Bem mais áspero do que no antecessor “It Spreads Underground”, o baixista dos bbb hairdryer trouxe até nós “Season One: Throbs” no mês de janeiro, um trabalho com selo da Rotten \ Fresh que marca o regresso aos lançamentos de HIFA. O disco dá algumas pistas daquilo que pode ser chamado de tugacore (ouça-se Is This Tugacore): gabber, techno ou samples apetrechados (há Ciganos D’Évora em Maldita Droga, por exemplo) em violência convidativa. Tudo é rematado por um convívio de drones de sintetizadores que tanto servem para fechar em beleza como para aceitarmos o convite de voltar a ouvir o disco. Venha daí a segunda temporada. DD

Império Pacífico – Clubs Hit [Variz]

A dupla de Luan Bellussi (trash CAN) e Pedro Tavares (funcionário) não falha e “Clubs Hit” é mais uma prova de toda a beleza que há em Império Pacífico. Novamente com convidados em alguns temas – há Panda Bear! – o duo entra agora numa fase em que quer providenciar momentos de ainda maior “dança idílica” e nós temos todo o gosto em entrar na roda. Música de dança inteligente sem deixar de ter as portas bem abertas para quem a quiser ouvir. DD

Jamaimoi – Disco Phenomenon EP [funkymusic]
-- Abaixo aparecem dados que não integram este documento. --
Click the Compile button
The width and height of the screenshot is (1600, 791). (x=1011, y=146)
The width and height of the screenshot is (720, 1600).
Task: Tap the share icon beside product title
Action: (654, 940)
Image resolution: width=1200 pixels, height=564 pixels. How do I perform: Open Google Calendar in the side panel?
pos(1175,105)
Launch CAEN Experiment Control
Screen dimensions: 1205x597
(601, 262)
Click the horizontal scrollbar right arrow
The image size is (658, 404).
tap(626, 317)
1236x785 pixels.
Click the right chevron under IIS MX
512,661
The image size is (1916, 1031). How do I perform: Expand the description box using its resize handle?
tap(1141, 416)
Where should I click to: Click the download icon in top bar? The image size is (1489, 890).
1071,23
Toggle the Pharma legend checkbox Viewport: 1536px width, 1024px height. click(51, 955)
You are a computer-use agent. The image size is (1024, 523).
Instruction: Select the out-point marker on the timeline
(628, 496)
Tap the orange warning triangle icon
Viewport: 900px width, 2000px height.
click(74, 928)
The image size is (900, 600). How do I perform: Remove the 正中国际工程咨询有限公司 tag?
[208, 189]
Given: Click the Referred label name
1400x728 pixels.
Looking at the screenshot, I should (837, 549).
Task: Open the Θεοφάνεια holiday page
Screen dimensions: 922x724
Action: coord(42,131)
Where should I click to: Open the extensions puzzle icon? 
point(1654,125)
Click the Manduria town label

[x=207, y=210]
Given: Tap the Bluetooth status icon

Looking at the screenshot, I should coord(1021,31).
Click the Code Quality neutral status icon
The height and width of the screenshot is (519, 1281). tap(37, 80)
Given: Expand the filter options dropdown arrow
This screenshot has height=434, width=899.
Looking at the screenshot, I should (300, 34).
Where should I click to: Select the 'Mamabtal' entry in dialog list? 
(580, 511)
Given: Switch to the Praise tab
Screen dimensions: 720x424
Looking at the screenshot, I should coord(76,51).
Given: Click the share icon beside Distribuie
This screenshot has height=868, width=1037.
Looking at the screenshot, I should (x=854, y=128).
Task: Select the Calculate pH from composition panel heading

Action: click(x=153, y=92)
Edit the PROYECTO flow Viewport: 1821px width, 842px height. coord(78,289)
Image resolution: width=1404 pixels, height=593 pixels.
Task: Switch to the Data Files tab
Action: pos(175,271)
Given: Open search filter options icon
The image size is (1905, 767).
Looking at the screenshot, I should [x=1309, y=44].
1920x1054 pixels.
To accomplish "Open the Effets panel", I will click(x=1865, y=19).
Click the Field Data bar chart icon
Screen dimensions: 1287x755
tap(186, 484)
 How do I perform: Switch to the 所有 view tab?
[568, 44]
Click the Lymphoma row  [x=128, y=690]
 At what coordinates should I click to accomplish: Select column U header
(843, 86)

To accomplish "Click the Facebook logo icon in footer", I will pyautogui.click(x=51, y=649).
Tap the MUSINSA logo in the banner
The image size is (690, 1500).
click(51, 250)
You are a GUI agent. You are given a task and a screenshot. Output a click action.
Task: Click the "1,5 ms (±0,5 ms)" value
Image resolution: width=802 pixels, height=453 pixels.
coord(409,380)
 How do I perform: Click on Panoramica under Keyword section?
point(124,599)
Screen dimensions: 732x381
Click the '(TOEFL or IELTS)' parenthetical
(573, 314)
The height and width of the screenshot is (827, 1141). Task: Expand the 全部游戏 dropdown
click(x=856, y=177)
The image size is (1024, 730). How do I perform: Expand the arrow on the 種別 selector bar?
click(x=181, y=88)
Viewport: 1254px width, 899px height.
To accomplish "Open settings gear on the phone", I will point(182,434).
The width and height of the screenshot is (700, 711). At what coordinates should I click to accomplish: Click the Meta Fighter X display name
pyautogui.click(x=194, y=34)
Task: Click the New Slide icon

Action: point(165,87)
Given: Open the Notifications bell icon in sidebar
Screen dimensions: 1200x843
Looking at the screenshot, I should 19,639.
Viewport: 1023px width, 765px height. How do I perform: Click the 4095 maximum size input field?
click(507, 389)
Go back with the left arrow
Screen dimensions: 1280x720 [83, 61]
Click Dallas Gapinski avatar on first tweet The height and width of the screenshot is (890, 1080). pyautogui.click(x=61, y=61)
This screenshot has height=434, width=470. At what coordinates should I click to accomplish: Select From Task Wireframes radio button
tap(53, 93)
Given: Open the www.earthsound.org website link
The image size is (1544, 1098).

O sol já brilha, mas sentimos é saudades daquelas tardes calorentas de dolce dar niente bem regadas. E se vierem com uma sonoridade destas, tanto melhor. “Disco Phenomenon” é deep house, talvez não tanto para dançar efusivamente, mas para dar aquele pezinho de dança qb ou então simplesmente desfrutar. Preferimos o house sublime de Sizzling With U, com aqueles vocais subtis a dar um toque de pure bliss, à faixa homónima do EP, mas atenção que aquele snare também está qualquer coisa. RC

Kara Konchar – Devourer

Já foi Atillla, já tocou com os Névoa, já mostrou o seu lado mais gótico (que de certa forma continua presente) com este pseudónimo em “Goth Partisan”. Agora, maioritariamente de forma independente, Miguel Béco mantém a atenção virada para lançamentos como Kara Konchar. É o caso deste “Devourer”, um EP que volta a mostrar mais inclinações além das que se ouvem em trabalhos recentes, como “Karadeniz” ou “Drum & Drone”. A assinatura continua lá, mas desta vez com quatro faixas (novamente muito bem desenhadas) com grandes jogos de breaks e melodias pincelados por IDM ou trance. É ouvir e pedir por mais. DD

Nicola Cruz – Arpejos da Floresta [Highlife]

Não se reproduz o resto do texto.